Role of C-reactive protein and gamma-glutamyl transferase in the diagnosis of metabolic syndrome

Previous studies have reported that metabolic syndrome (MetS) is associated with an increased risk of major cardiovascular events and levels of C-Reactive protein (CRP) can be considered as markers of MetS and its constituent components. Oxidative stress plays a major role in the development of MetS, and levels of gamma-glutamyl transferase (GGT) change with response to oxidative stress are also associated with MetS, which may be modulated by CRP. This study was conducted to identify the role of GGT and CRP as biomarkers in the diagnosis of MetS, a high-risk factor for cardiovascular diseases. One hundred and fifty patients meeting the diagnostic criteria of MetS and an equal number of controls were included in the study. The cases were selected from pathology and molecular biology laboratories, Karachi, while the controls came from the general population. Anthropometric indices of adiposity and blood pressure were recorded for both cases and controls.

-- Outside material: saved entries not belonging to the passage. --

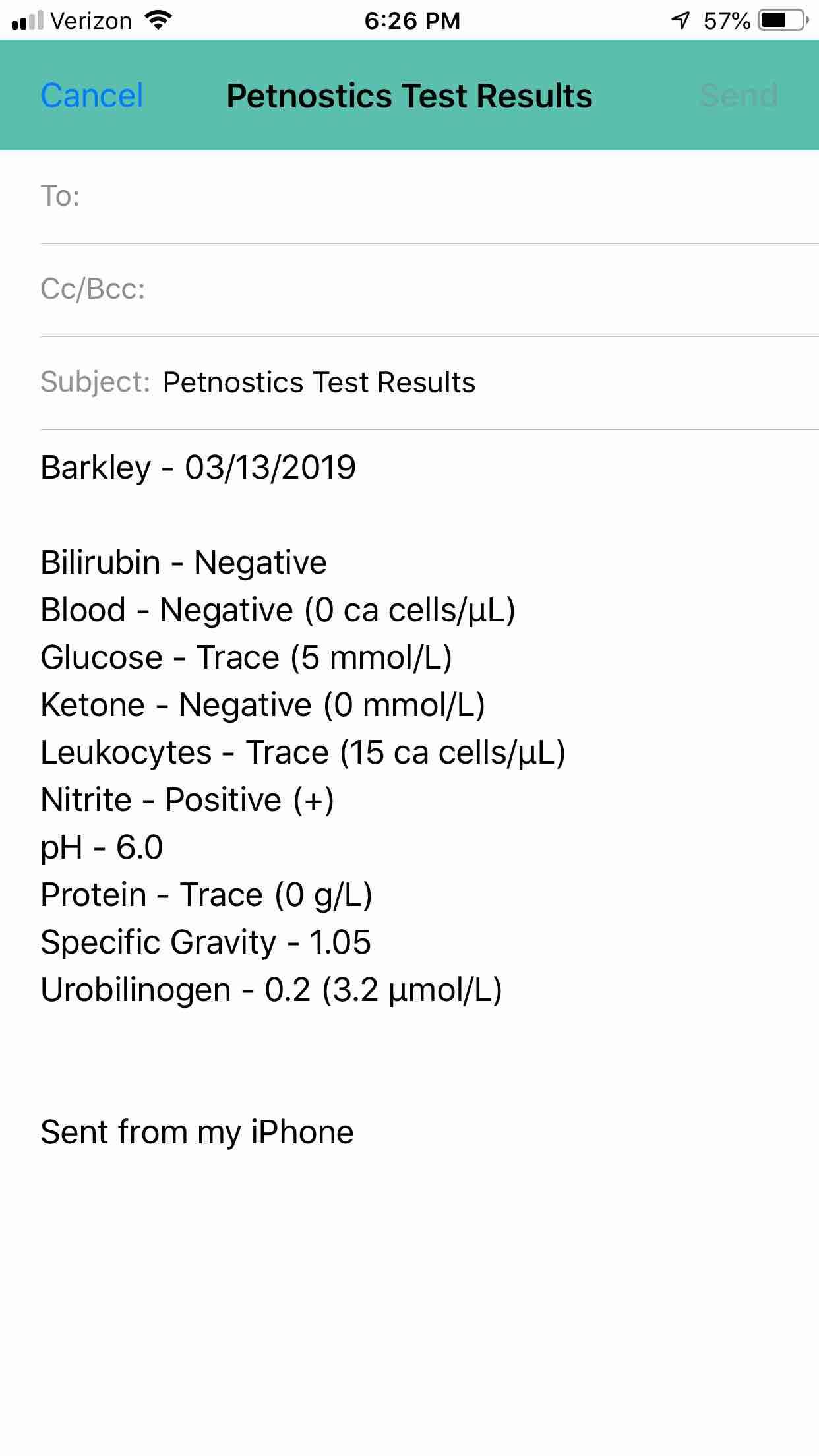
Task: Tap the Barkley - 03/13/2019 line
Action: point(198,468)
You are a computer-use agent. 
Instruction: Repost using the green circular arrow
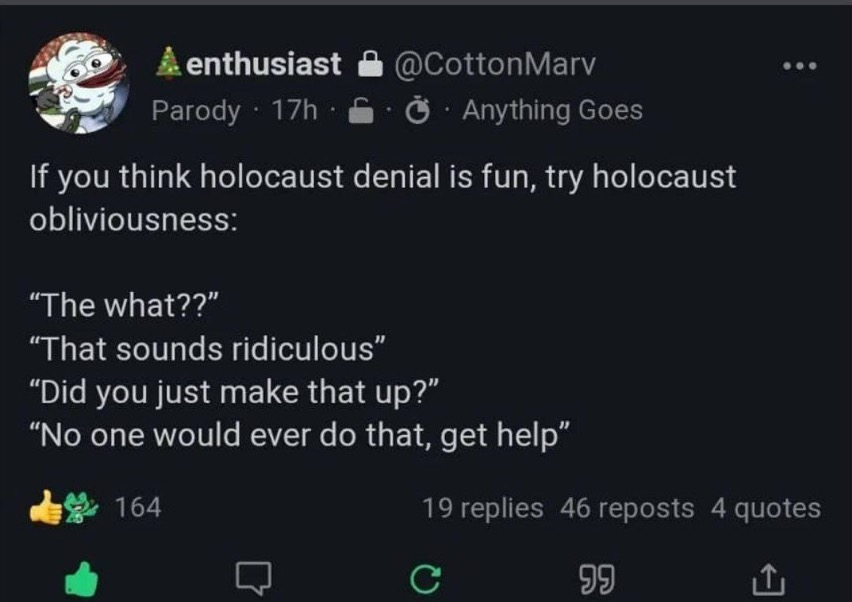click(425, 579)
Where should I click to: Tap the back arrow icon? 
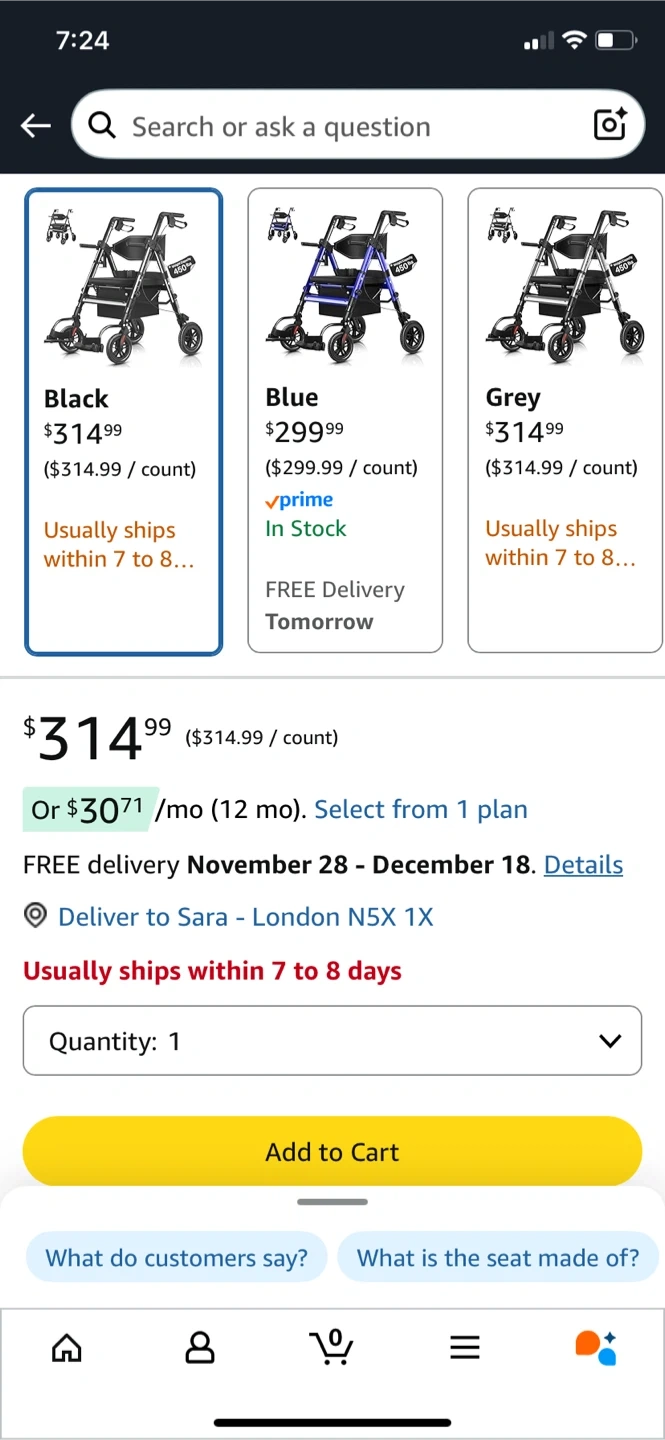click(36, 125)
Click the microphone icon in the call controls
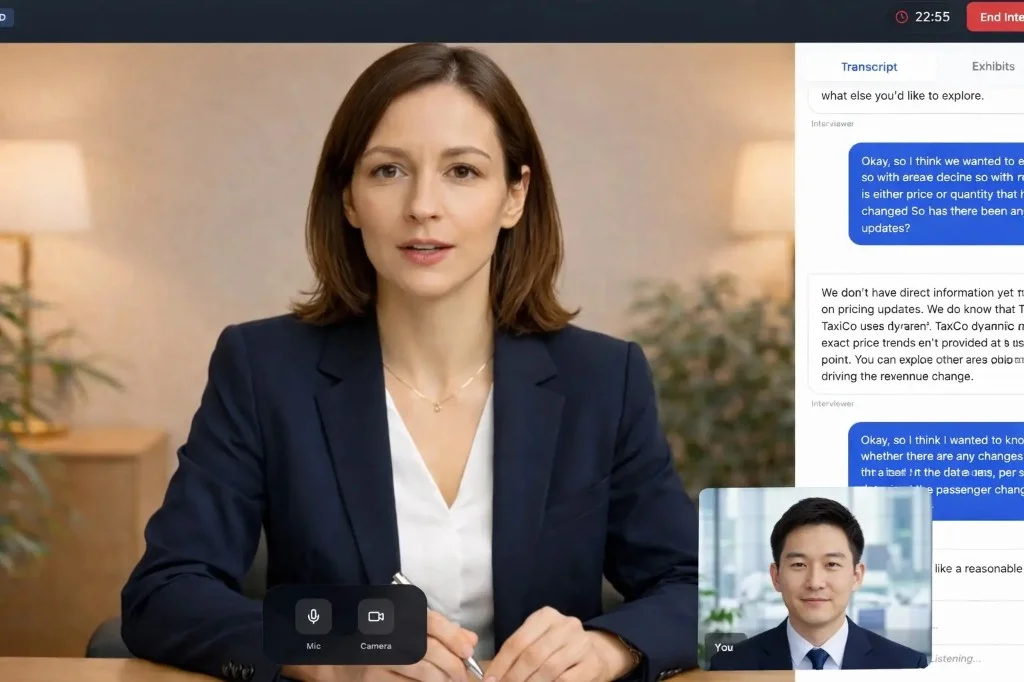This screenshot has width=1024, height=682. [313, 617]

Blood samples were taken from all subjects to determine the levels of CRP and GGT. All those cases and control height, weight, hip waist circumference were noted and the comparison of CRP and GGT by applying students' t-test as markers for detection of metabolic syndrome. p-value 0.001 was considered as significant. This study suggests that in patients with metabolic syndrome were found to have raised the basal metabolic rate, C-reactive protein and GGT were synergistically associated with MetS independently of another confounding factor in the general population. Keywords: C-reactive protein (CRP), gama glutamyl transferase (GGT), metabolic syndrome, (Met-S), inflammation, body mass index.